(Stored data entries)
____________________

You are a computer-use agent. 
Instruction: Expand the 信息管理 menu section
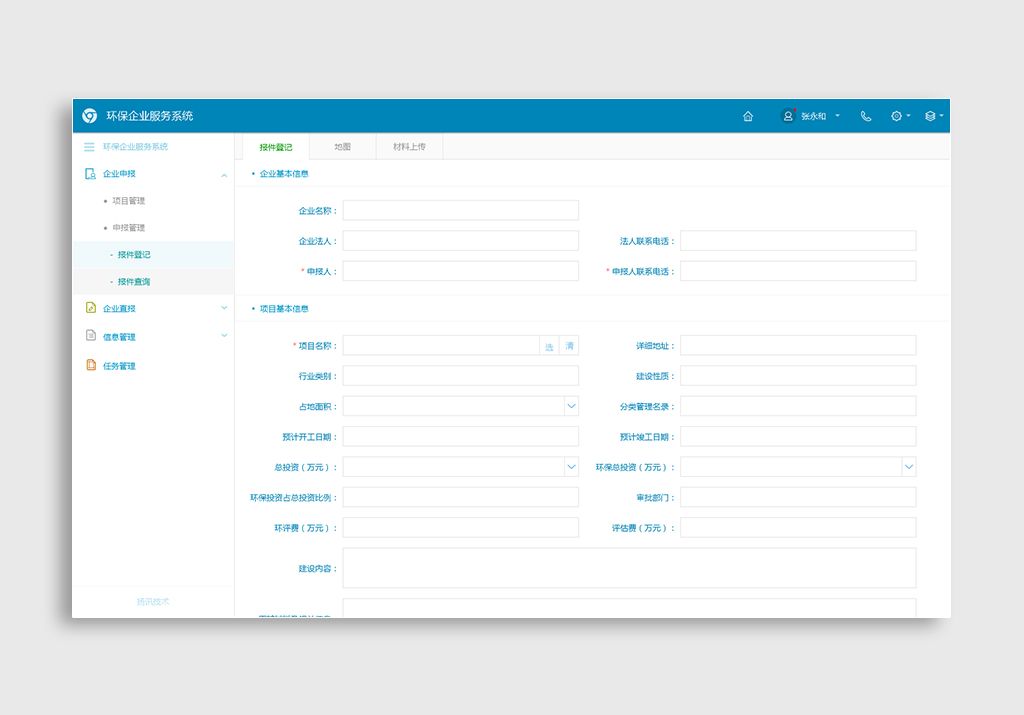coord(224,336)
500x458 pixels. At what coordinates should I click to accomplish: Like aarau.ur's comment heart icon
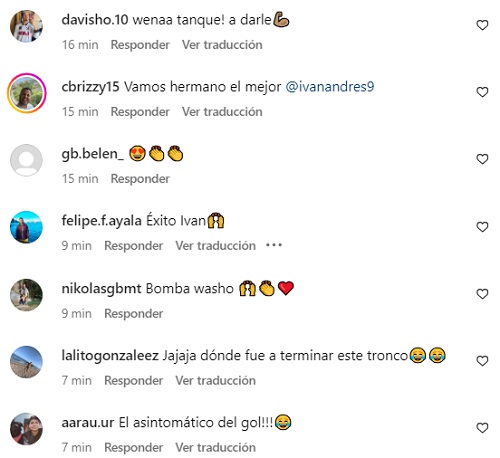point(482,428)
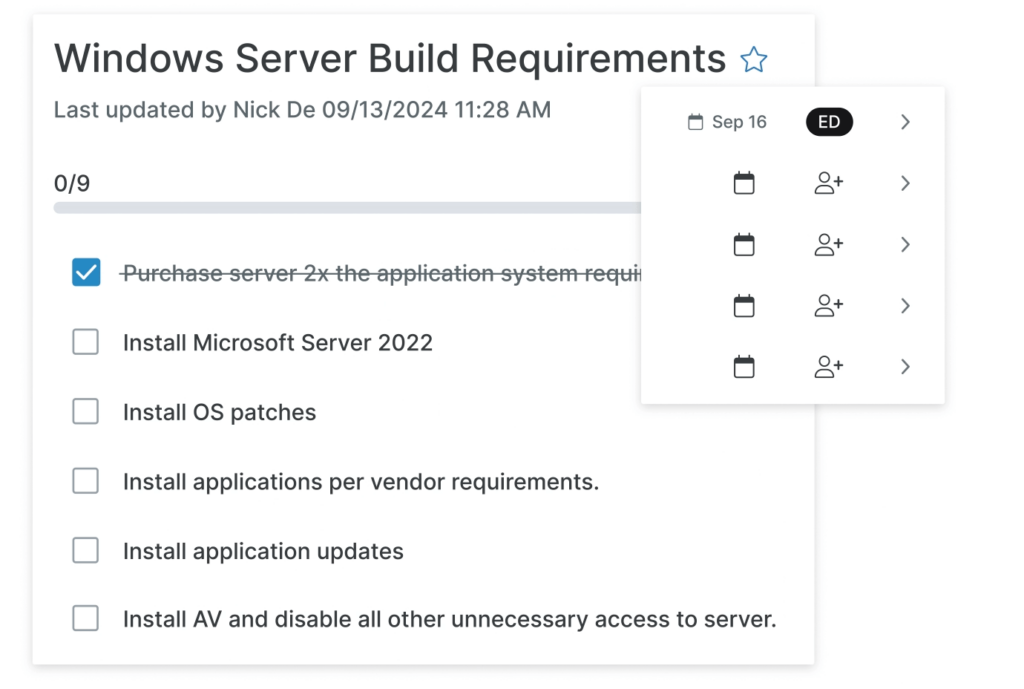
Task: Click the add-person icon in the fourth panel row
Action: click(828, 306)
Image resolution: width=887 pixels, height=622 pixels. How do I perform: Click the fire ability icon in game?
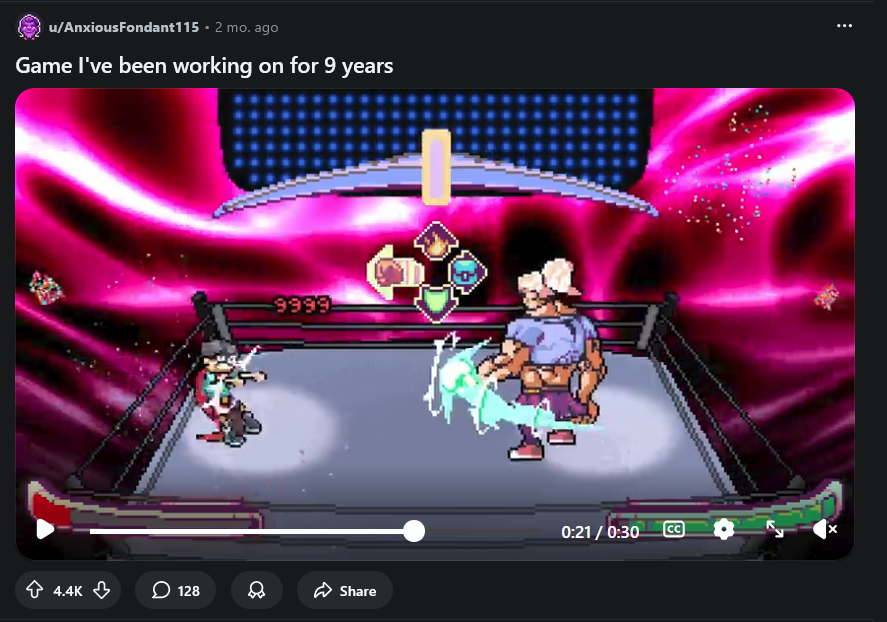pos(436,240)
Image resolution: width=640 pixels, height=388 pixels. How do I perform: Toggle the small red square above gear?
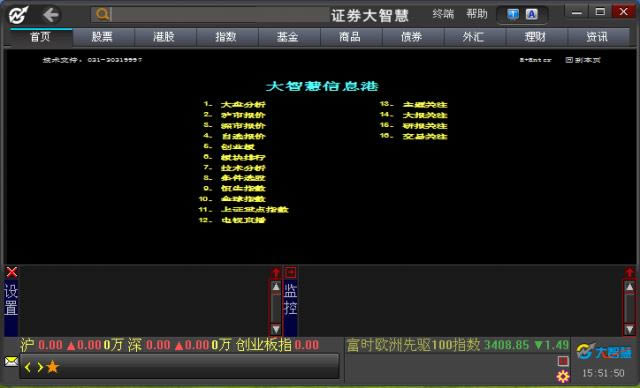point(563,361)
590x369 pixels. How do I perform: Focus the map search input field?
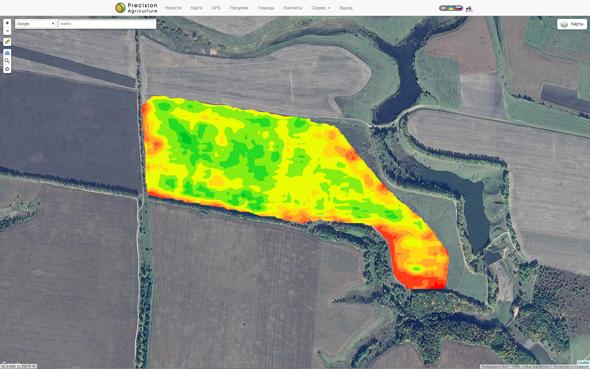pos(107,24)
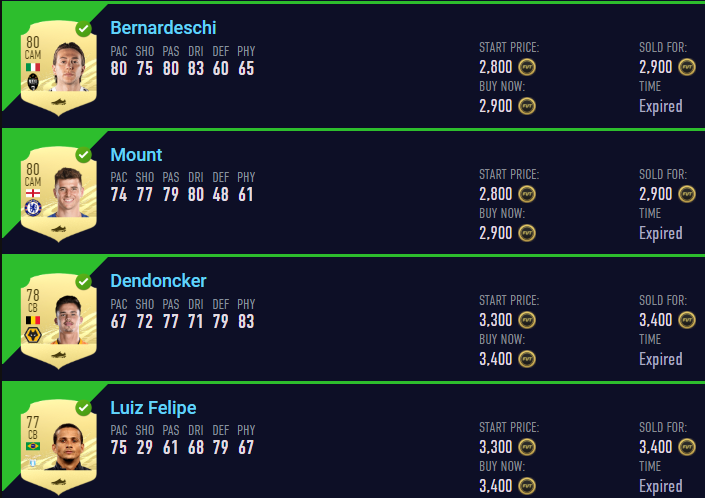Click the coin icon beside Mount's start price

pyautogui.click(x=527, y=194)
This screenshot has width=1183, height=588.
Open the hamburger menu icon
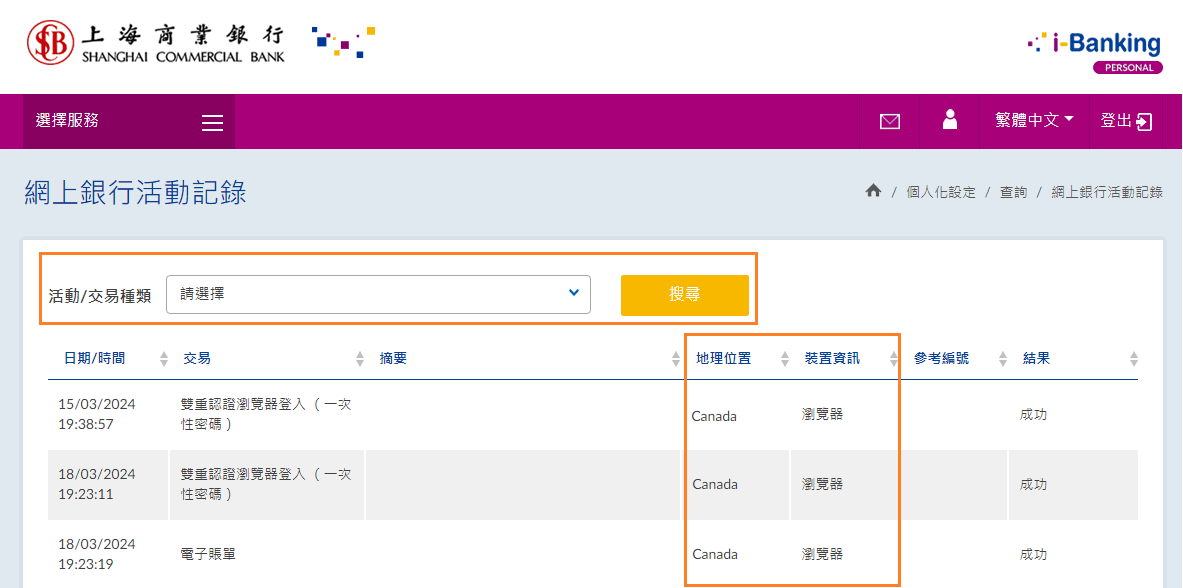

____________________

◆ **Exercise description**
Word for word, write out each of the records, but not the pictures.

◆ **Task response**
You are a computer-use agent. 
Instruction: Expand the 信息管理 menu section
coord(224,336)
500x458 pixels. At what coordinates should I click to accomplish: Like aarau.ur's comment heart icon
point(482,428)
Task: Click the add-person icon in the fourth panel row
Action: click(828, 306)
Image resolution: width=887 pixels, height=622 pixels. How do I perform: Click the fire ability icon in game?
pos(436,240)
Image resolution: width=640 pixels, height=388 pixels. How do I perform: Toggle the small red square above gear?
point(563,361)
590x369 pixels. How do I perform: Focus the map search input field?
pos(107,24)
Click the coin icon beside Mount's start price

pyautogui.click(x=527, y=194)
This screenshot has width=1183, height=588.
Open the hamburger menu icon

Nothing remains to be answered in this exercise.